Incident Management
The process of detecting, triaging, resolving, and reviewing service incidents within agreed SLAs.
Definition
Incident management is the process of detecting, triaging, resolving, and reviewing service incidents within agreed SLAs. Incidents are unplanned events that disrupt or could disrupt service: outages, performance degradation, security breaches, data quality issues, customer-impacting errors. Effective incident management requires clear severity definitions, defined response and resolution targets per severity, structured communication during incidents, and post-incident review to prevent recurrence. ITIL is the most widely-adopted framework; many public sector contracts reference ITIL processes by default.
How it works in practice
Standard severity levels are P1 (critical, service down), P2 (high, major function impaired), P3 (medium, minor function affected), P4 (low, no immediate impact). Each severity has defined response and resolution targets: P1 typically 15-minute response and 4-hour resolution; P4 typically 4-hour response and 5-day resolution. The major frameworks divide the lifecycle into: detection (monitoring, alerts, customer report); triage (severity assessment, ownership assignment); investigation and resolution (root cause analysis, fix deployment); communication (status updates to affected stakeholders); post-incident review (what happened, why, what we changed). Major incidents (P1, especially security incidents) require structured communication: incident commander, war room, regular status updates to the customer and senior management, formal incident report. Public sector contracts typically require incident notification to the buyer within defined windows for major incidents (15 minutes for P1; 1 hour for P2; 4 hours for security incidents). Security incidents have additional requirements under GDPR (data breach notification within 72 hours to the ICO if personal data is affected) and sector-specific frameworks (the NIS Regulations for critical infrastructure). Strong incident management is investment-intensive: 24x7 cover, monitoring tooling, incident response training, post-incident discipline. Most public sector contracts cost incident management as part of ongoing service price; spikes during major incidents are usually absorbed by the supplier within the contract envelope.
Common questions
How quickly must I notify the buyer of an incident?

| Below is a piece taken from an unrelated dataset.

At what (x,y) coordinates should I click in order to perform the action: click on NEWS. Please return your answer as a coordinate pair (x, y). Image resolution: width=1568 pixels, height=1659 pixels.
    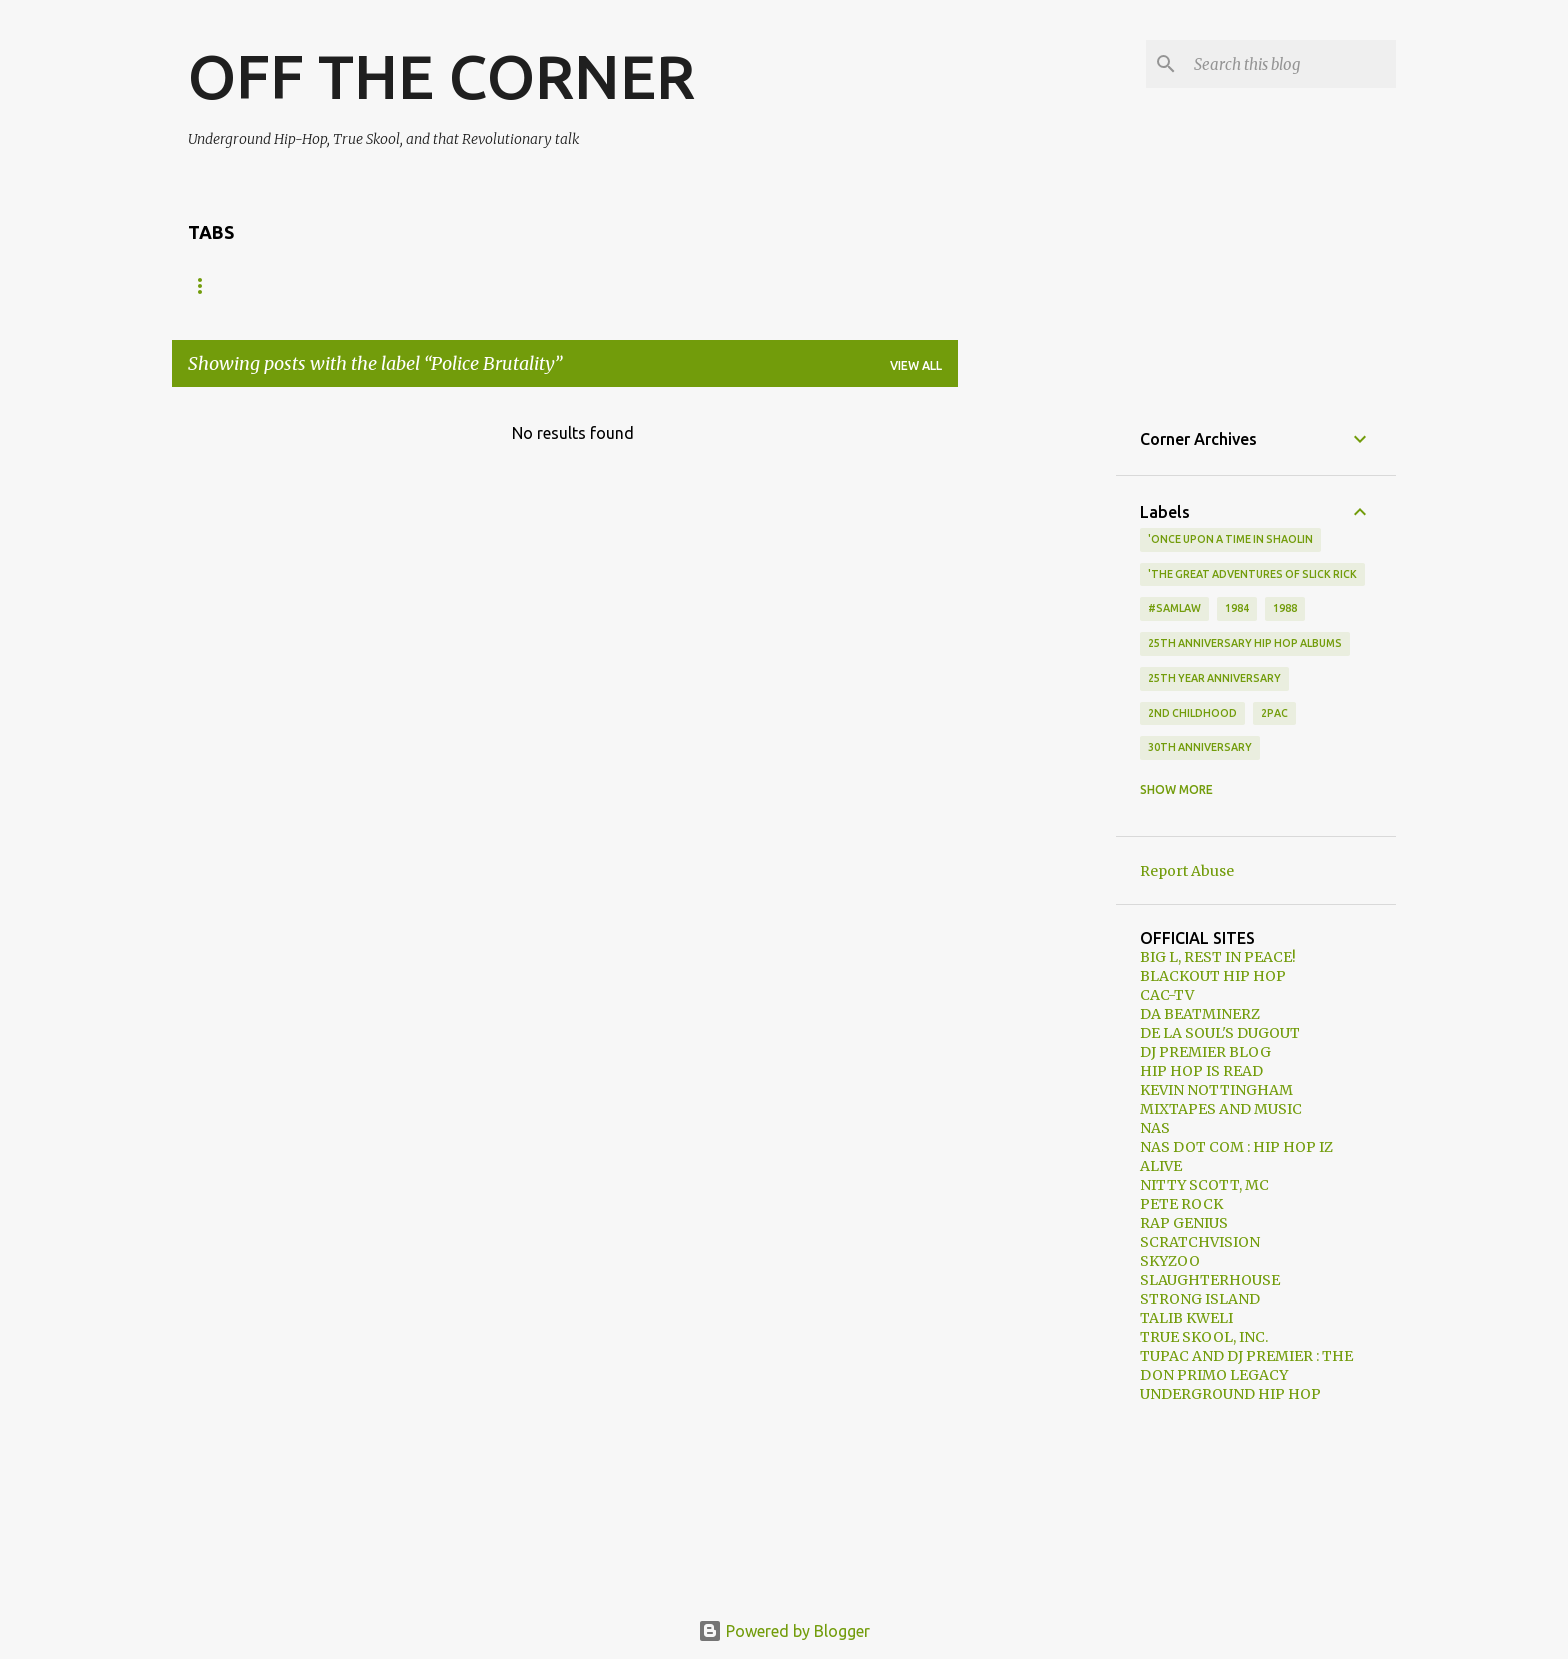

Defined in the contract. Typical thresholds: P1 within 15 minutes, P2 within 1 hour, P3 within 4 hours, P4 next business day. Security incidents (especially data breaches) typically require notification within 1 hour even if the technical severity is lower. Check the contract; under-notification can be a breach in itself.
What is a major incident review?
A formal post-incident review for P1 incidents (and significant P2s). Covers what happened, when, why, what was done in response, what worked well, what failed, and what changes will prevent recurrence. The review output is shared with the customer and tracked through the contract management forum. Repeat root causes are a signal of structural issues requiring change control.
How do security incidents differ from operational incidents?
Security incidents have additional notification requirements under GDPR (data breach to ICO within 72 hours if personal data affected) and sector-specific frameworks. They typically require involvement of the security team rather than just operations, may trigger forensic investigation rather than rapid fix, and have higher communication discipline (limited disclosure of details while investigation is underway).